In recent weeks, four Latin American states, led by Brazil, have officially recognised a Palestinian state inside the borders which were in place before the 1967 Six Day war, during which Israel took control of the West Bank, Gaza Strip and East Jerusalem. Some European nations have upgraded diplomatic relations with the Palestinians.
Later this year, Salam Fayyad, the Palestinian Prime Minister, is expected to complete his two-year plan of building a de facto state inside the West Bank, although Gaza remains under Hamas control.
The Palestinian leadership walked out of peace talks revived by the US three months ago in anger at Israel's refusal to extend a halt on building in the communities, which are viewed as illegal by the international community. The Palestinians have said that if there is no renewed negotiation effort they will go to the UN Security Council with a unilateral declaration of statehood.
Since the collapse of the peace talks and Israel's refusal to renew the settlement building moratorium, settlers have laid foundations for hundreds of new homes, according to the Israeli anti-settlement group Peace Now. The Palestinians have responded by preparing a UN draft resolution condemning the settlements, which in the West Bank are home to 300,000 Israelis, with 200,000 living in East Jerusalem.

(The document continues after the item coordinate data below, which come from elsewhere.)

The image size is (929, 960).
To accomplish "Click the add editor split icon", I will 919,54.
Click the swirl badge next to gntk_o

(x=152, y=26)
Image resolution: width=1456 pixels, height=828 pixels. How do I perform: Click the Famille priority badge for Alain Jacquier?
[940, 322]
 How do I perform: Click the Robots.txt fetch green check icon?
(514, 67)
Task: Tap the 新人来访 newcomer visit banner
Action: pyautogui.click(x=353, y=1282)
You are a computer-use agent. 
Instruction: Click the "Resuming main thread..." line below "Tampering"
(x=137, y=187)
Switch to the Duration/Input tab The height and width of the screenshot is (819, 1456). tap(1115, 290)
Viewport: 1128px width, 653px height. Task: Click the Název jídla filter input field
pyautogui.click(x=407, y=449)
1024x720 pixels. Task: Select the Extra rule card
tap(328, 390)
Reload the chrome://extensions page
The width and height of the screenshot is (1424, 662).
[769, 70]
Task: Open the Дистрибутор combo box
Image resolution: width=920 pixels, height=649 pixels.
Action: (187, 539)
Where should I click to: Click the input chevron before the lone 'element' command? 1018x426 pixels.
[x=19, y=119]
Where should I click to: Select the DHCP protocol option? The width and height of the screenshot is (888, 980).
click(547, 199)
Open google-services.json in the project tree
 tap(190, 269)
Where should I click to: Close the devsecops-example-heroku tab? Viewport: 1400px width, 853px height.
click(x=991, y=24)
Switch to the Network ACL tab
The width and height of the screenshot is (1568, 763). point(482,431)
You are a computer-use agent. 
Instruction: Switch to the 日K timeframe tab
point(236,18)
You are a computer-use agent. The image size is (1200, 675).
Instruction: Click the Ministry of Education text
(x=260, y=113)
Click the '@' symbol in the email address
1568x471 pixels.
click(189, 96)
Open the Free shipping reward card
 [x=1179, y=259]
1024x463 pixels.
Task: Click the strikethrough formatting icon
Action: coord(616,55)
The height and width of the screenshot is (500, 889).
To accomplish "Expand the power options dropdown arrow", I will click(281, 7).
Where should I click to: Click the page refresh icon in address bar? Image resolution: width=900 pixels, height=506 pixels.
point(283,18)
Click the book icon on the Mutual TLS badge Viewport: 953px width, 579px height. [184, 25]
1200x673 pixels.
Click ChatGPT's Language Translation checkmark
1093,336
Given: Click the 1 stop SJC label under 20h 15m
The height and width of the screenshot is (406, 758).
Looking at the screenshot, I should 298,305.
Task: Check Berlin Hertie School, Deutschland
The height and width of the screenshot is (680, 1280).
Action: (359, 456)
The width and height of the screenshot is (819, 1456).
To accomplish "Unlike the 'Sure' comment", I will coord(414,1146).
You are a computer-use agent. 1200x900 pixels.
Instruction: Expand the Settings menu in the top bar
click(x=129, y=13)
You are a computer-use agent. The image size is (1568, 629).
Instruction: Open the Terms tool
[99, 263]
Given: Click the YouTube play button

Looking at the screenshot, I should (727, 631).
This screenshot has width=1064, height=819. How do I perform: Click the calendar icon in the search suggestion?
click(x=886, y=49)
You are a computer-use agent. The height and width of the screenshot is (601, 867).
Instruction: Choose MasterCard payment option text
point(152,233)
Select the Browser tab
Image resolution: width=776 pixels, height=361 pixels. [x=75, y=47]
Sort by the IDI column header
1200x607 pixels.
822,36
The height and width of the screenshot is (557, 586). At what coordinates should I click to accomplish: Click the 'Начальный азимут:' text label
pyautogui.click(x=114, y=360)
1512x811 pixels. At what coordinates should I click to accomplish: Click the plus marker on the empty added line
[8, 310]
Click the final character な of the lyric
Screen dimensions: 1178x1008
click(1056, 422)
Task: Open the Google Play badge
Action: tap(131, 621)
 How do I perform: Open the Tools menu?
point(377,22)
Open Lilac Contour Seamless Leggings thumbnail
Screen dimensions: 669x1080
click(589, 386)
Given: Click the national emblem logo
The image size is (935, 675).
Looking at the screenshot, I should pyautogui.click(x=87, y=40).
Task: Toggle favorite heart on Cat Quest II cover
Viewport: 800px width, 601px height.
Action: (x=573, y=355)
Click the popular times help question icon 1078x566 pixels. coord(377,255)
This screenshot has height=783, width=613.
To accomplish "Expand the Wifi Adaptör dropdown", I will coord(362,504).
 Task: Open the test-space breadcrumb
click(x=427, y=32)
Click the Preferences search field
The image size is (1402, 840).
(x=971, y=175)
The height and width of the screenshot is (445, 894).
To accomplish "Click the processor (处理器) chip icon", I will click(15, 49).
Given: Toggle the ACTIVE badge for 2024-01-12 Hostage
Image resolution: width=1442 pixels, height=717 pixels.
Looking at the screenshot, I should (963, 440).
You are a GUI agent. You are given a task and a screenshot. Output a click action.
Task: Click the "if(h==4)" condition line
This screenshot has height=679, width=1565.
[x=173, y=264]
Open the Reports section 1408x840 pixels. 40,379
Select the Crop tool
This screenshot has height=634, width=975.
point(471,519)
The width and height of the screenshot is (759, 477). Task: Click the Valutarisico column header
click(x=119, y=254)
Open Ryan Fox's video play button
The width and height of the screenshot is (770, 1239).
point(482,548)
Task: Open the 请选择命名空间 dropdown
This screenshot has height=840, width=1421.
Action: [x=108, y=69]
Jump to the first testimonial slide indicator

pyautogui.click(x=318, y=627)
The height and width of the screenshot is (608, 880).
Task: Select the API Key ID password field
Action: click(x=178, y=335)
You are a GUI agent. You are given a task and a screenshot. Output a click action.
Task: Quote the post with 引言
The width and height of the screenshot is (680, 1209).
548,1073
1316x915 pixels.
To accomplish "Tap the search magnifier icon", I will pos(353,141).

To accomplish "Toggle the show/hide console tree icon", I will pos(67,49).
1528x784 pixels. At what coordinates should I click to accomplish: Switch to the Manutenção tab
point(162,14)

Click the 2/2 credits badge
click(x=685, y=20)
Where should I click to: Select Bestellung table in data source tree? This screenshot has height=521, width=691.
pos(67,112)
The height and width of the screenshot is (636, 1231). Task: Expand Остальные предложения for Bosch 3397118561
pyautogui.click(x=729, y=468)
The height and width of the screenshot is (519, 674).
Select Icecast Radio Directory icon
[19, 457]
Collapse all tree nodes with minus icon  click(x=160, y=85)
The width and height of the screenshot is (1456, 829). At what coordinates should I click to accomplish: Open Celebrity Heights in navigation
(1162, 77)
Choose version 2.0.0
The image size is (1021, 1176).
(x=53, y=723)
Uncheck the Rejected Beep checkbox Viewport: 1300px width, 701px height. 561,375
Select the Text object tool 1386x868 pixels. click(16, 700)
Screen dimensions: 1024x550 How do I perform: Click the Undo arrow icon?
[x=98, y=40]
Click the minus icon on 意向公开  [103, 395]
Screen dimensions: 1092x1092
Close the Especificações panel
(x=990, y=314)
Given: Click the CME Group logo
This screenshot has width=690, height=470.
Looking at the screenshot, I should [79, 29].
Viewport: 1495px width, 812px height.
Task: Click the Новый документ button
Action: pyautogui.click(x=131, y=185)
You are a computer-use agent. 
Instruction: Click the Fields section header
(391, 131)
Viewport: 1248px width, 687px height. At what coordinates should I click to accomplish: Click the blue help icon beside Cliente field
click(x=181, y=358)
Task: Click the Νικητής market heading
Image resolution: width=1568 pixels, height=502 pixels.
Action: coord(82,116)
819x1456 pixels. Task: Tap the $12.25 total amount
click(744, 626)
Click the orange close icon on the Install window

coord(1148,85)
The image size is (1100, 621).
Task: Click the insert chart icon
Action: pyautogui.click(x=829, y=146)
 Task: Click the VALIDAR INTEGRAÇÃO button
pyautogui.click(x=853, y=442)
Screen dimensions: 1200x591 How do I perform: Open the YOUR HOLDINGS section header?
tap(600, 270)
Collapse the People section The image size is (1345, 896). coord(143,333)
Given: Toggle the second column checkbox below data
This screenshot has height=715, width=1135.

Israeli diplomats have been rushing to ascertain the possible response of key countries to such a resolution amid fears that President Obama, having been thwarted in his peace efforts, might concentrate on other regions for the remaining two years of his term. So far Washington has said that it would not back the anti-settlement resolution, but other countries which have become increasingly frustrated by the deadlock in talks and the continued rate of settlement expansion - Britain among them - may offer some support.
Mr Ben-Eliezer's warning is also likely to increase tensions in the Israeli coalition as Binyamin Netanyahu, the Prime Minister, strives to satisfy hardliners and pro-talks factions.
Amid the political tensions there were fresh clashes in and around Gaza on the eve of the second anniversary of the Israeli offensive to smash Hamas and stop militants firing rockets into southern Israel, an operation dubbed Cast Lead by the Israeli Army.
With both sides talking up the chances of another war in the south, Israeli tanks and helicopter gunships opened fire on Islamic Jihad members who were trying to plant bombs close to the Israeli-controlled border fence with Gaza, killing two people. More rockets were fired out of the Gaza Strip into Israel, despite some of the heaviest air strikes since the 2008 month-long war by Israeli forces last week.
The increased rocket fire has ramped up tensions, especially after Israel admitted that one of its tanks had been hit by an advanced, Russian-made anti-tank missile that had been smuggled into the besieged strip by Hamas.
"I hope there is no need for another operation like Cast Lead," the Israeli Deputy Prime Minister, Silvan Shalom, said. "But if this situation continues then obviously we will have to respond and respond with all our force."
Abu Obeidah, a Hamas military spokesman, said his forces were also ready for another bout of bloodletting. "If there is any Israeli aggression on the Gaza Strip we will respond strongly," he said. "We are completely ready to answer any Israeli aggression."